This trip I took 3 Cameras, a 4x5 sheet film cigar box pinhole camera I made recently, my waist belt holstered Canon S95 point ‘n shoot and a recently acquired Fuji GA645W medium format film camera. The pinhole camera stayed in the truck and I only took a few pictures with it when we were car camping. I have been using B/W film on almost all my trips for the last year or so and it is kinda growing on me. I have recently started doing prints with an enlarger in the darkroom and that has been a lot of fun, learning how to Dodge & Burn with my hands and pieces of cardboard. I am really happy with the film photos from this trip, I used Ilford HP5 Plus 400 and developed it in Formulary PMK Pyro.

I originally had some really long lenses, a tripod and my Fuji X-E1 in my pack thinking it would be good for wildlife but the weight of a 600mm lens, it's carry case and a tripod was more weight than I wanted to carry so it stayed home. Turns out it would have been great to have as we saw 2 bears, deer, marmots, coyotes and many birds all close enough to fill a 600mm lens frame. Ended up having to use the Canon S95 to zoom in on the distance wildlife so the pictures are not that great.

On the road into Blackrock just before the Monache Trail this sign was worked into a Bigfoot Crossing, I thought it was kinda cool
Bigfoot Crossing

Here is where we started the trip down in Monache Meadow
Schaeffer Meadow Trail Sign in Monache

There were many great meadow views and the first day we had lots of puffy big white clouds but that didn't last any longer than one day.

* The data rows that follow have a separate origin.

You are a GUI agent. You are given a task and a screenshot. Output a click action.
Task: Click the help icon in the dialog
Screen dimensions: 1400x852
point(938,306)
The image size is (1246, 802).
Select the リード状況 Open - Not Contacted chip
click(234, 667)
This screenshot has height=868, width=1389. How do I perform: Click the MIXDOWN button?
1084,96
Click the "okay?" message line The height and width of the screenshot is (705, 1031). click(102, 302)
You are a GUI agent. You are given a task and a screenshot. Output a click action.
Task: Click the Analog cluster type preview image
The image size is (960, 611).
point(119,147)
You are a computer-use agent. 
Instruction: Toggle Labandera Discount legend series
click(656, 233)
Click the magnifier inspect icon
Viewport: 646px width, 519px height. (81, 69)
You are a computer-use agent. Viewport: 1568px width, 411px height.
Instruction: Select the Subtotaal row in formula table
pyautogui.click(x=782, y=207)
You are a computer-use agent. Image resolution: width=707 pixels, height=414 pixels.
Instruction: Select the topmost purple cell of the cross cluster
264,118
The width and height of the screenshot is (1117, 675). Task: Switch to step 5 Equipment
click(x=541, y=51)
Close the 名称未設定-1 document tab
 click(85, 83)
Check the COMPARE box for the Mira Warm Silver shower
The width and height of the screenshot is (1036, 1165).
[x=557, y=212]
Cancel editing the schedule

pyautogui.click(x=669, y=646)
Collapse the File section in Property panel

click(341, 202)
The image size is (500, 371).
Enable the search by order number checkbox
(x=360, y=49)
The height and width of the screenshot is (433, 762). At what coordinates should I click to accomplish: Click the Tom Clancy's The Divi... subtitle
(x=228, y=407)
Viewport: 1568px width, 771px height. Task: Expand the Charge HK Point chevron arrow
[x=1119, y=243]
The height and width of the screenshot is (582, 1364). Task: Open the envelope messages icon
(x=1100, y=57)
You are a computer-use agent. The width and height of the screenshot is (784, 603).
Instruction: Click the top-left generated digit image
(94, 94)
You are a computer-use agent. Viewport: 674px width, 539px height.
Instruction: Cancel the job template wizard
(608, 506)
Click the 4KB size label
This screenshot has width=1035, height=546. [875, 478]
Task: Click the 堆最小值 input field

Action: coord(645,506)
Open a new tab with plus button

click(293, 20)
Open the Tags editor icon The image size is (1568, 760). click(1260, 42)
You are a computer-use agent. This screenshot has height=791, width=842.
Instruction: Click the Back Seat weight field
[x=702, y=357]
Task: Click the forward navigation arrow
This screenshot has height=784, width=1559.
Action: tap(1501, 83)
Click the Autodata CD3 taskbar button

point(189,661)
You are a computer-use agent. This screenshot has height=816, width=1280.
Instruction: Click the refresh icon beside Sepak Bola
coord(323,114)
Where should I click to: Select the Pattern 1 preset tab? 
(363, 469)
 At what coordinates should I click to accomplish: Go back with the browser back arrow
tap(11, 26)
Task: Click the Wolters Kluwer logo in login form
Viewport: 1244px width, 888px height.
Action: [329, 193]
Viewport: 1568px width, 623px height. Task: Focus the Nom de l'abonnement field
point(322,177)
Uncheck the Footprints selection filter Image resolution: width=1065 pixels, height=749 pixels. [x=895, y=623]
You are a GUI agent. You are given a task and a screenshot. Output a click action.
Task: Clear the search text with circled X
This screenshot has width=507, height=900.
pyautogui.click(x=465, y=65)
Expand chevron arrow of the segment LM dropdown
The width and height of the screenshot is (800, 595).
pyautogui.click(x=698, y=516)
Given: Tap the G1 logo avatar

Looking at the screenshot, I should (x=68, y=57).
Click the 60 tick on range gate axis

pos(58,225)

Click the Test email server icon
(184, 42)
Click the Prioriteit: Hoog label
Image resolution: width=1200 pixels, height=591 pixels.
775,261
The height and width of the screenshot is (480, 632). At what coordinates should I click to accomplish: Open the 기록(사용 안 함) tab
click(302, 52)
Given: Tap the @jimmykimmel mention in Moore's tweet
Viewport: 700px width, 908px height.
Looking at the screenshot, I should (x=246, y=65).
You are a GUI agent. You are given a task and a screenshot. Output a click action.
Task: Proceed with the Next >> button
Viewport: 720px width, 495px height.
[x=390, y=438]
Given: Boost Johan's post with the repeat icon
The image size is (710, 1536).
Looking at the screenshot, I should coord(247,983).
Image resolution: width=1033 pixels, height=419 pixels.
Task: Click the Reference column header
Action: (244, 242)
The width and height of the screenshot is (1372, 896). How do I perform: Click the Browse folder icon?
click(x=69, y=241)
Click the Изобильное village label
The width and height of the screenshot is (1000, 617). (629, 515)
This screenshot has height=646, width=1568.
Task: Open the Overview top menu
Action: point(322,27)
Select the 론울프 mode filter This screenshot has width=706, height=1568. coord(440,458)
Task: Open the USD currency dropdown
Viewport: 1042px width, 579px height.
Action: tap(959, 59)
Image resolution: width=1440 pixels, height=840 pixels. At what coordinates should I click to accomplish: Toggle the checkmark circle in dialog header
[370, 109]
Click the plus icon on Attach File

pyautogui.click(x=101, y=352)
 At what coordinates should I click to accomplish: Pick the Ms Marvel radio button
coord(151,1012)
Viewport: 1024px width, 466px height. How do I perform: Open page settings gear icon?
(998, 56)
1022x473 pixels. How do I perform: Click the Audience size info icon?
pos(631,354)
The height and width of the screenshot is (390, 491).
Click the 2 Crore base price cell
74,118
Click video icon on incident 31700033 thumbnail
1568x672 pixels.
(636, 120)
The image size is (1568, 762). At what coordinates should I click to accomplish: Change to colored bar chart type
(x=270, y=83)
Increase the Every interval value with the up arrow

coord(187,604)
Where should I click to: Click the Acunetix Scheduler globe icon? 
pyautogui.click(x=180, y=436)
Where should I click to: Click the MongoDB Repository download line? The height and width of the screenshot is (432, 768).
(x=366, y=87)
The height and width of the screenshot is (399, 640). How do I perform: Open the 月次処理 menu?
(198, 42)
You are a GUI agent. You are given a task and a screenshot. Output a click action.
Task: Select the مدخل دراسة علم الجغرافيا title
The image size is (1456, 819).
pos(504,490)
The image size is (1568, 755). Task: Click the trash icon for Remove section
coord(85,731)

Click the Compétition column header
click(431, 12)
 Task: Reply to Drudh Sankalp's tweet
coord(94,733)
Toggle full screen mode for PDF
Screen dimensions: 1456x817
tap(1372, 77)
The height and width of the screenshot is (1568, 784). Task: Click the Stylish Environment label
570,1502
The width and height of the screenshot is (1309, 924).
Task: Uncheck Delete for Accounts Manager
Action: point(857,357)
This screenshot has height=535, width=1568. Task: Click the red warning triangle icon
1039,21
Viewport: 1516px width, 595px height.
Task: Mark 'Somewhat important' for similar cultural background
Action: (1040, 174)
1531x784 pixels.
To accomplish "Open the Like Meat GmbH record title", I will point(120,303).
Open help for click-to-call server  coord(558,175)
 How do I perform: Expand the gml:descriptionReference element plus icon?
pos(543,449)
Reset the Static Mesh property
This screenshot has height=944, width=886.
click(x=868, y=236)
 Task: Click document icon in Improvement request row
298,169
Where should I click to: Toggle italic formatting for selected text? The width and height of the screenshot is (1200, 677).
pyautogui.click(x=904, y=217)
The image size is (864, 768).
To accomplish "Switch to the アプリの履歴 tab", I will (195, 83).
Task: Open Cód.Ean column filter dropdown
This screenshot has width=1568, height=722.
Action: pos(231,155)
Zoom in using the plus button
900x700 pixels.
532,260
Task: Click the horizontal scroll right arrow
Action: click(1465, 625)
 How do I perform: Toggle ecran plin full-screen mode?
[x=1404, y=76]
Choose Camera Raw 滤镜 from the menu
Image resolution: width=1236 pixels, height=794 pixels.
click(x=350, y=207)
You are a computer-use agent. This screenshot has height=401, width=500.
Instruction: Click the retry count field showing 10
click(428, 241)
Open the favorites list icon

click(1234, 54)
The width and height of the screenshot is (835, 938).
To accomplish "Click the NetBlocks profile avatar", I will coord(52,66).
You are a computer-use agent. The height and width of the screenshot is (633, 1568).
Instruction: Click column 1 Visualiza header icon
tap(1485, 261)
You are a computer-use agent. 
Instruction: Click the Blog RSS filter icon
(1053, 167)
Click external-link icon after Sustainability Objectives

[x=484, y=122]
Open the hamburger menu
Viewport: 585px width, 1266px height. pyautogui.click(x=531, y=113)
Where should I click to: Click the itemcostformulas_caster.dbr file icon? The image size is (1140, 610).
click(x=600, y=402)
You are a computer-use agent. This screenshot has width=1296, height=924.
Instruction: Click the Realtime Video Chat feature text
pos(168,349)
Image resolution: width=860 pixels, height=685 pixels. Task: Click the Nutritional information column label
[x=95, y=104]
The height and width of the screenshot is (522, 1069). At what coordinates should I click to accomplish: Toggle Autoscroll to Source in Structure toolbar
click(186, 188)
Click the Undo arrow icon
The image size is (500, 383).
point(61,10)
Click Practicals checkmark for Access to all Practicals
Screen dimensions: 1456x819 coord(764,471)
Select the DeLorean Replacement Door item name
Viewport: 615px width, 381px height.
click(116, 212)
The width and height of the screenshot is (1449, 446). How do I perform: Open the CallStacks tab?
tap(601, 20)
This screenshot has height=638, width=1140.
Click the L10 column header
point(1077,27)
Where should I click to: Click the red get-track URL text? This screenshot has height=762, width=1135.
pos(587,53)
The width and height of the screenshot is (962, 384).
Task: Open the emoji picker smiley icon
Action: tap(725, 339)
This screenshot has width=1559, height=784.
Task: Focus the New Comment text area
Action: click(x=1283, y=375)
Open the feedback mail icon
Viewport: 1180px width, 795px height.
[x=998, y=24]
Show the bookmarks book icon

Here is Schaeffer Meadow with Templeton Mtn in the distance
Schaeffer Meadow and Templton Mtn in the background

In no particular other order here are some other photos from the trip, B/W is medium format Ilford HP5 Plus film, color is noted as either digital from the Canon S95 or Vevlvia 50 film although I think the difference between the Velvia 50 and the digital is somewhat obvious.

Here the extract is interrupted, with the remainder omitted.